(SUPPLIED MATERIAL Opens)

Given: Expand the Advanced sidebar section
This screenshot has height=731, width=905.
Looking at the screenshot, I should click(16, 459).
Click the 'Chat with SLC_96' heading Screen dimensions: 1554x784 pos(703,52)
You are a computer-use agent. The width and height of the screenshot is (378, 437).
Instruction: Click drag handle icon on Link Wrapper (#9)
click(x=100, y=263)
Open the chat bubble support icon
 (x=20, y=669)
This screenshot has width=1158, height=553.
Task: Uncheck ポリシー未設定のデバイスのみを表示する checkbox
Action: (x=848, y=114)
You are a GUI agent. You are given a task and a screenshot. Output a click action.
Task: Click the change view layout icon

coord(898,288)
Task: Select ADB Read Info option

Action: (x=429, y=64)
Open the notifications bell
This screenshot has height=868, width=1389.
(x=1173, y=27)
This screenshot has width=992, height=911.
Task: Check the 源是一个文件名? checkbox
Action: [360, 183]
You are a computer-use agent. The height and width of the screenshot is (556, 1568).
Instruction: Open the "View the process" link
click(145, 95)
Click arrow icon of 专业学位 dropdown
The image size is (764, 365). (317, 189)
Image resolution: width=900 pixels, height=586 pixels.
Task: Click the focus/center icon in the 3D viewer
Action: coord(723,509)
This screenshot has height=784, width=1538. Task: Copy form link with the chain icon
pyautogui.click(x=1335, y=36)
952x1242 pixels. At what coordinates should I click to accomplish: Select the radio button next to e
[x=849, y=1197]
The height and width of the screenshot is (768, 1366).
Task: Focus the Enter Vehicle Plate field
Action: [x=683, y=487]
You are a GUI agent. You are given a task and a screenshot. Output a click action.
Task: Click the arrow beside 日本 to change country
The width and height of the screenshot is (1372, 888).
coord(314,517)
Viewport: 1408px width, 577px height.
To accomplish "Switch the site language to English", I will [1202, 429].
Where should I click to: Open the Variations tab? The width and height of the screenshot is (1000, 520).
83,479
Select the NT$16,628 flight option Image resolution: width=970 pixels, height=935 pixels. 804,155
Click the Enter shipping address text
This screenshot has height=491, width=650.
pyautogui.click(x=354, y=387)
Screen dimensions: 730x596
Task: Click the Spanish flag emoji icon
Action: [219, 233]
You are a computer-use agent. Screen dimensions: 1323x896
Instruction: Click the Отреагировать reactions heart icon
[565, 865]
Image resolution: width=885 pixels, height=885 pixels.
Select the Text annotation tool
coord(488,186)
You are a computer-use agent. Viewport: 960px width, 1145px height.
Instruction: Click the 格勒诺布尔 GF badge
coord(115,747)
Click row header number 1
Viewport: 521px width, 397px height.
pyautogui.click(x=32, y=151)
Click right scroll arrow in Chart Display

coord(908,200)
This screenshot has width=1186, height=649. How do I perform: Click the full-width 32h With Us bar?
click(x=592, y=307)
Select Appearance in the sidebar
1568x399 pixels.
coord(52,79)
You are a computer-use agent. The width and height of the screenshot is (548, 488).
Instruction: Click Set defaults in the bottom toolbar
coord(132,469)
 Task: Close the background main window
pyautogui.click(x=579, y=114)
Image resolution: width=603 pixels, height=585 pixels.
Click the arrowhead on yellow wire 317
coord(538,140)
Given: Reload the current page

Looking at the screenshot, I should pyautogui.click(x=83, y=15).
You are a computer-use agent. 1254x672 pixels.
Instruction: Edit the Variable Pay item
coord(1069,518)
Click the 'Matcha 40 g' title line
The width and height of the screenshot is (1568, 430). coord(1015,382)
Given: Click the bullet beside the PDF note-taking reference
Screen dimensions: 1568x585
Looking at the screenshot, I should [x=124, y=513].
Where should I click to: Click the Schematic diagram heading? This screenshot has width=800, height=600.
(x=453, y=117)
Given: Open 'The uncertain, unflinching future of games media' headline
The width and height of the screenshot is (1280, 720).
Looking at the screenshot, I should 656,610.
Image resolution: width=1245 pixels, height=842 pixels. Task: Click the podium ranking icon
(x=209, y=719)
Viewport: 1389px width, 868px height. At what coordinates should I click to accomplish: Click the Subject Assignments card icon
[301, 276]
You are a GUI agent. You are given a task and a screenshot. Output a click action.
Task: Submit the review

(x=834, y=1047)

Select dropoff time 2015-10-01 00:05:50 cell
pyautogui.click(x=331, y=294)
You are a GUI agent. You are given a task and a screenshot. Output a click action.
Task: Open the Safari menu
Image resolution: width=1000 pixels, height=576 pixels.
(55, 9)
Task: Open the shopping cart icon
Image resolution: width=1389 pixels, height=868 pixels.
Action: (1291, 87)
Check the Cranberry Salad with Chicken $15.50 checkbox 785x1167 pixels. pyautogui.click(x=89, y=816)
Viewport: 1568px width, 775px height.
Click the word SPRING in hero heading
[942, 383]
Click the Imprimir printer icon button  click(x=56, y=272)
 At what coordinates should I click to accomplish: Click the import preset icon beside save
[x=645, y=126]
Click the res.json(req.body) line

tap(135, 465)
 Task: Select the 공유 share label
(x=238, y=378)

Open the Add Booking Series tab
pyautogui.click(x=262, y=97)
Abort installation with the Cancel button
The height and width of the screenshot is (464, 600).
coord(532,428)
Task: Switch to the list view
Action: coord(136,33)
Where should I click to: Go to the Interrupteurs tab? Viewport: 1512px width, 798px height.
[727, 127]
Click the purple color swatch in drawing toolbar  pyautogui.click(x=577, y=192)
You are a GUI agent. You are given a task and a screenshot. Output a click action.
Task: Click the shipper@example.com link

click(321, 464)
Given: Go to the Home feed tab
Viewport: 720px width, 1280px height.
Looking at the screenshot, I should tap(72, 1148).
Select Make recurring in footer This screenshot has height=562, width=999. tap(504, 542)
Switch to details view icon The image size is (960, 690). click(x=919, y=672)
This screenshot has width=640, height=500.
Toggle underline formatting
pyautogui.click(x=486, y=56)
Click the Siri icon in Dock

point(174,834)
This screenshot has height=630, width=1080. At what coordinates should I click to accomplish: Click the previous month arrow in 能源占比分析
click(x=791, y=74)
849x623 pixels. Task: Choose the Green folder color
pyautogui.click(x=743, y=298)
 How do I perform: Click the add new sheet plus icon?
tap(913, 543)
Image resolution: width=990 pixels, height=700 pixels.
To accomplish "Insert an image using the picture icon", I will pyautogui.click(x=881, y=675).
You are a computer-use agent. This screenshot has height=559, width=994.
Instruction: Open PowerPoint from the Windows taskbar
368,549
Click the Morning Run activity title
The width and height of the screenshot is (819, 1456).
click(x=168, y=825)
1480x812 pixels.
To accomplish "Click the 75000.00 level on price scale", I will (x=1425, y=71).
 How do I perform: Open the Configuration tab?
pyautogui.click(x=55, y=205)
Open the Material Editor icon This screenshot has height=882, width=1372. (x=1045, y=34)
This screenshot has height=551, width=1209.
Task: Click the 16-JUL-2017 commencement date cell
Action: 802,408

(SUPPLIED MATERIAL Closes)

TASK:
Filter the lines above, keeping and copying those that contain "computer".

WRITTEN SOLUTION:
You are a computer-use agent. The width and height of the screenshot is (378, 437).
You are a computer-use agent. The height and width of the screenshot is (556, 1568).
You are a computer-use agent. Screen dimensions: 1323x896
You are a computer-use agent. Viewport: 960px width, 1145px height.
You are a computer-use agent. The width and height of the screenshot is (548, 488).
You are a computer-use agent. 1254x672 pixels.
You are a computer-use agent. This screenshot has height=559, width=994.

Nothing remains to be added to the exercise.